**REQUIRED TASK**
Reproduce the data verbatim, starting at the line that contains "НЕДВИЖИМОСТЬ (53, 233)" and continuing through the end of the data, with both ends included.

**DATA EXCERPTS**
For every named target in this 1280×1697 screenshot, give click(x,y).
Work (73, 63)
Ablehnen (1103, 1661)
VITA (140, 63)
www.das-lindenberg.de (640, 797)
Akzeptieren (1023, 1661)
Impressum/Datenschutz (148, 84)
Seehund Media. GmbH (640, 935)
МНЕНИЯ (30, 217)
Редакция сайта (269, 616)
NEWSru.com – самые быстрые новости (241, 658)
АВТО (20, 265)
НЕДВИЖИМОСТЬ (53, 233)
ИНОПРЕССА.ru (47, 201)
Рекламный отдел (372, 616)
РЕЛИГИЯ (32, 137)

**THE ANSWER**
НЕДВИЖИМОСТЬ (53, 233)
ИНОПРЕССА.ru (47, 201)
Рекламный отдел (372, 616)
РЕЛИГИЯ (32, 137)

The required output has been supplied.